We have all heard of the 77 cent salary discrepancy between men and women in general, but did you also know that Black women earn 68 cents on the dollar and Latinas only 58 cents?  These disparities can no longer be ignored or brushed aside.  We are all affected by such wage discrimination: 

● unequal pay affects family security and ultimately slows the speed of economic recovery for the nation as a whole
● it is harder for women to pay for education, childcare, and healthcare
● the nation loses considerable tax revenue that could be gained through increased numbers of working people who pay their taxes
● this tax money could pay for infrastructure and other necessities, while creating more jobs and reducing the need for safety-net outlays that would otherwise be required for the working poor 

Can you believe that there used to be written policy by which a number of thriving companies could “differentiate” among the various “classes” of employees?  Examples abound:  

● women could not be hired as technicians because they would not know how to use tools (refuting such thought . . . remember those courageous and heroic World War II Rosie the Riveters who saved us as they served on the assembly lines)
● no Black person was to interact with customers
● Christian men would get better training (and pay) than Jewish men
● men and women would be put on distinctly different career paths within the company 

This past April, President Obama signed a “mini Paycheck Fairness Act” for federal employees —a good start and example for the rest of American employers, yet this act does not address the remainder of the women who are suffering under a substantial pay differential and are often too scared to report it. 

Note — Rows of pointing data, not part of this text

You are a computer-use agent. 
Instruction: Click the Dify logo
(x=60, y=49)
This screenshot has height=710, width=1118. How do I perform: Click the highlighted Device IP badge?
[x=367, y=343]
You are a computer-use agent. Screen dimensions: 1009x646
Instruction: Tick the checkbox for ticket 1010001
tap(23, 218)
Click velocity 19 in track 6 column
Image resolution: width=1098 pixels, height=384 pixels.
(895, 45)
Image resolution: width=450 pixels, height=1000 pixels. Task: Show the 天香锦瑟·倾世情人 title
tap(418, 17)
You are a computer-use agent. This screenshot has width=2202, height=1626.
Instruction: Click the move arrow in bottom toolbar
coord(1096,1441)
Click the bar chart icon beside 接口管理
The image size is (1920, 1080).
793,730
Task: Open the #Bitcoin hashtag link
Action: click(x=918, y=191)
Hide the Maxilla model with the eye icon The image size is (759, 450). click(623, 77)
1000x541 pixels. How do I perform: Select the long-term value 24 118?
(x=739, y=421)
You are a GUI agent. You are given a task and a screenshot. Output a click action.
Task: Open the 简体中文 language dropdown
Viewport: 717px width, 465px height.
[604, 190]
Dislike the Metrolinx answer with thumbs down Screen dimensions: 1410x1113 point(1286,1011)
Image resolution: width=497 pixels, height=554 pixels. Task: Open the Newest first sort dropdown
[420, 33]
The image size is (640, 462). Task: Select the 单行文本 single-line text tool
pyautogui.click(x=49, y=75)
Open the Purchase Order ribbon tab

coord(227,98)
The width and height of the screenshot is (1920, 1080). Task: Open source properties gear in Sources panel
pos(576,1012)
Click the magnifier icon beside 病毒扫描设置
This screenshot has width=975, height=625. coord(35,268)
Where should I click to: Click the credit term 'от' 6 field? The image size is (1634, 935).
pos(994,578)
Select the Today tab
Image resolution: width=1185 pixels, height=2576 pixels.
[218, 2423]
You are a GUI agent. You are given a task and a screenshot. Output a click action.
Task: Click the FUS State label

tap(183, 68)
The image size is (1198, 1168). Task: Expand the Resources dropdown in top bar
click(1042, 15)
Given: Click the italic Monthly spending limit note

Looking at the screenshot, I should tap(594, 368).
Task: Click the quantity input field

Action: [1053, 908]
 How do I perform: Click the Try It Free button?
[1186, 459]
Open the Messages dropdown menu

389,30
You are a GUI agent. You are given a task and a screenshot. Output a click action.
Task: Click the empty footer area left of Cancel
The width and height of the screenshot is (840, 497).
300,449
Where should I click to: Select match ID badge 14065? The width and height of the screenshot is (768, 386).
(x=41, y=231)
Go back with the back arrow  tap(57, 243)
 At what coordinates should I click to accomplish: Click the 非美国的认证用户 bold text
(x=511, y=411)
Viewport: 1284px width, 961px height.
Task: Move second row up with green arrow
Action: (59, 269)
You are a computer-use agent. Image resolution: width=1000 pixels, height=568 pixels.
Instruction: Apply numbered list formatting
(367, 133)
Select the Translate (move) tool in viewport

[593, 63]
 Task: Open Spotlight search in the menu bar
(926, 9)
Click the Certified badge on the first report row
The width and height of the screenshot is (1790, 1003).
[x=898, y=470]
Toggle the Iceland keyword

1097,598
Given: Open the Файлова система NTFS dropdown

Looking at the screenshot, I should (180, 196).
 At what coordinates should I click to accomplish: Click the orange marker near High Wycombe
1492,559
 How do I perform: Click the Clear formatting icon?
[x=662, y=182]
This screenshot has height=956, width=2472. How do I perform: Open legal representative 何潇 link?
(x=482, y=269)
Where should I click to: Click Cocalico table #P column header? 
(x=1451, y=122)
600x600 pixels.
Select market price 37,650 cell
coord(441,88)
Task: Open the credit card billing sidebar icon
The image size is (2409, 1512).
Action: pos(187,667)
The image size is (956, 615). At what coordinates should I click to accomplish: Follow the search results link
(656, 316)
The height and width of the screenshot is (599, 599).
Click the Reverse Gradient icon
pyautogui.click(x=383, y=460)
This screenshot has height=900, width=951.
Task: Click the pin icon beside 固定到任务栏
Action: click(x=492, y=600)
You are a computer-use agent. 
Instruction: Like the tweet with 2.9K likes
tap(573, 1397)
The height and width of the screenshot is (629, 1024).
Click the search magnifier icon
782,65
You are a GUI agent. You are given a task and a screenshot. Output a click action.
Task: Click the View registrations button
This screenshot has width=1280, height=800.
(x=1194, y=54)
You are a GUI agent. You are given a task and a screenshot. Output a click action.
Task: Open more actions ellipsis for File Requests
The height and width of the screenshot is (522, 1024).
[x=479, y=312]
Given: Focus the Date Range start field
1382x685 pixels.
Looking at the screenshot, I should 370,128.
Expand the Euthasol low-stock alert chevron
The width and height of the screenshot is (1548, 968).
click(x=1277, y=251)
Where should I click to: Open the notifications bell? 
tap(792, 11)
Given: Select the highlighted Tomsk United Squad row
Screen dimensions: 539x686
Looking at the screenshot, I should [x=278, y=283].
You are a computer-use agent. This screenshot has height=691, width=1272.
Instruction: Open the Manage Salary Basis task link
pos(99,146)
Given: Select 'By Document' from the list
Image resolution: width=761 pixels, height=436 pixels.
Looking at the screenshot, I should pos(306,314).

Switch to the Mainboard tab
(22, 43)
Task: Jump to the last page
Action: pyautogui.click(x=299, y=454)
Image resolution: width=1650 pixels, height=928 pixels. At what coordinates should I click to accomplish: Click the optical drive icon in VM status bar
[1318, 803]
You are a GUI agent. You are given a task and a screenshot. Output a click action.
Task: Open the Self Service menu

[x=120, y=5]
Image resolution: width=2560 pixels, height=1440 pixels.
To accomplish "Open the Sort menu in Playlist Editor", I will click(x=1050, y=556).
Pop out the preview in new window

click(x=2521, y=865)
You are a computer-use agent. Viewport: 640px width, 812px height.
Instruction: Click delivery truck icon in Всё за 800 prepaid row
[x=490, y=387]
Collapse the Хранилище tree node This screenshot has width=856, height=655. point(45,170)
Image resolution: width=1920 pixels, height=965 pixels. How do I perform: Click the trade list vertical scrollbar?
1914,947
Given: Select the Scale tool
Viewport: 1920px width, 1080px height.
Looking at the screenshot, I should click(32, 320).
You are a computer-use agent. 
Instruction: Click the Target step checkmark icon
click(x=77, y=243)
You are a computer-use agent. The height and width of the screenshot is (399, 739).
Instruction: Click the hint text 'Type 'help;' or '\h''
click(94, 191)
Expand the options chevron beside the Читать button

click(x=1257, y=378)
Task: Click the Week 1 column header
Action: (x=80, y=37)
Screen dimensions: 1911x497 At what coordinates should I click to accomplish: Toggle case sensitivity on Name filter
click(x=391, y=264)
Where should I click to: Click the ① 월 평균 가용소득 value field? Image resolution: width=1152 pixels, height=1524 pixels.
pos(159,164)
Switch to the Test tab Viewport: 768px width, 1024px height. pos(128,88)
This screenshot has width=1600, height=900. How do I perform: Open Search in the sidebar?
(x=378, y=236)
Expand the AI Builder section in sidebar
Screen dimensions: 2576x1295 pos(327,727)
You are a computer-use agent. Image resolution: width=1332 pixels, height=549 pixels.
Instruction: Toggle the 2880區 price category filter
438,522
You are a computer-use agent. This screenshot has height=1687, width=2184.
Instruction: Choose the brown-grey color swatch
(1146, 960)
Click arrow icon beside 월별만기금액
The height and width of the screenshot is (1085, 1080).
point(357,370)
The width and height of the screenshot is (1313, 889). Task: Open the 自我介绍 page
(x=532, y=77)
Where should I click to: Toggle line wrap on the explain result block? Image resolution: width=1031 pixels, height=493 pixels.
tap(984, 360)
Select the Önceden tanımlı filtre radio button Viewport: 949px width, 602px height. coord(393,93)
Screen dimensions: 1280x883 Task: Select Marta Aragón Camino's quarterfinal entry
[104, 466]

Consequently, House members George Miller of California and Rosa DeLauro of Connecticut have recently introduced a “new” bill, the 2014 Paycheck Fairness Act (supported by the United Food and Commercial Workers International Union) which would expand remedies that victims can use to rectify the wrongs inflicted on them.  This bill has failed more than once when previously introduced because of conservative Republican opposition in both Houses; hopefully, history will not repeat itself. 

Whereas the 1978 Federal Employees Flexible (40 hours within a week) and Compressed (80 hours within a two-week period) Work Schedules Act applies only to federal employees, the Miller/DeLauro bill (if passed by both Houses) would essentially extend to all other workers.  

We need to let our House members know exactly how much we support such legislation.  I repeat, is the struggle for parity ever going to see the light of day?  We can make this happen! 

As has been stated so many times before, “When women win, we all win!” 

Just sayin’.


(Rosemary Jenkins is a Democratic activist and chair of the Northeast Valley Green Alliance. Jenkins has written Leticia in Her Wedding Dress and Other Poems, A Quick-and-Easy Reference to Correct Grammar and Composition and Vignettes for Understanding Literary and Related Concepts.  She also writes for CityWatch.)